THE DATA:
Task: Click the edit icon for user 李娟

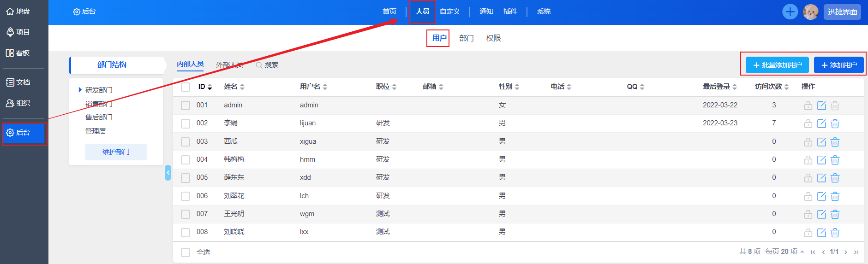Action: (x=821, y=123)
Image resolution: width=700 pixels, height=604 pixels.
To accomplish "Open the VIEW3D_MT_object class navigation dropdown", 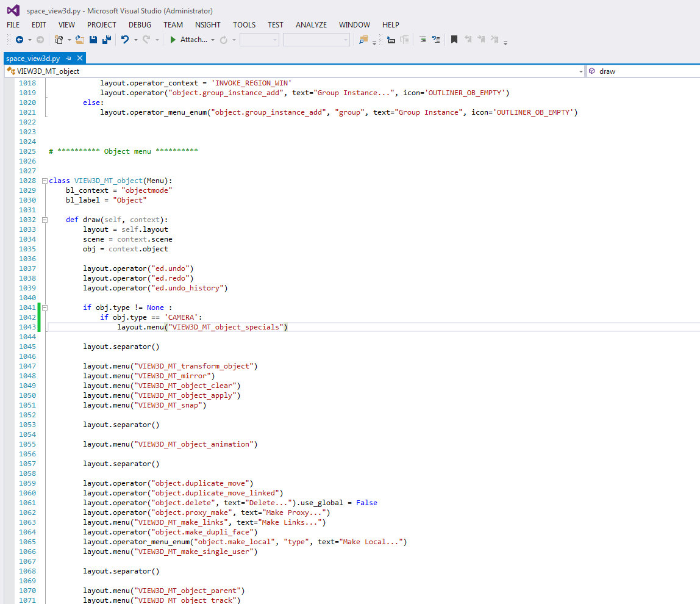I will (580, 71).
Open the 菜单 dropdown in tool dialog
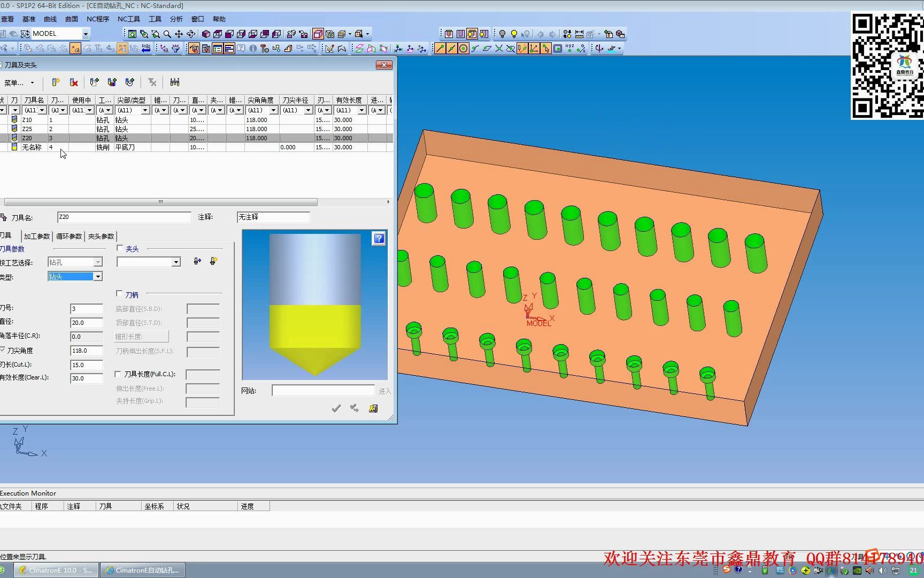The image size is (924, 578). (x=19, y=83)
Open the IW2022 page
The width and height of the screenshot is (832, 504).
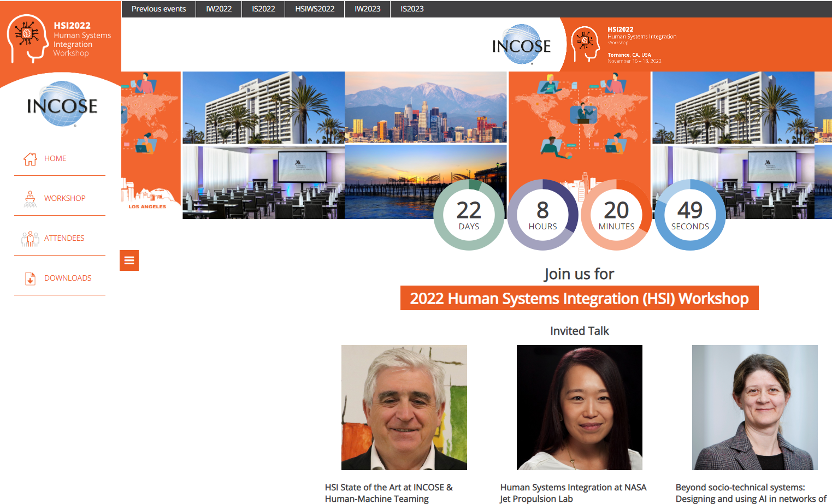(x=219, y=9)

INSTRUCTIONS TO FOLLOW:
Transcribe exactly, and only, the lines from the one containing "Open the 菜单 dropdown in tool dialog" through the last line of the records above, both included; leave out the pictures.

RESPONSE TO THE EXERCISE:
Open the 菜单 dropdown in tool dialog
The image size is (924, 578). (x=19, y=83)
Open the IW2022 page
The width and height of the screenshot is (832, 504).
(x=219, y=9)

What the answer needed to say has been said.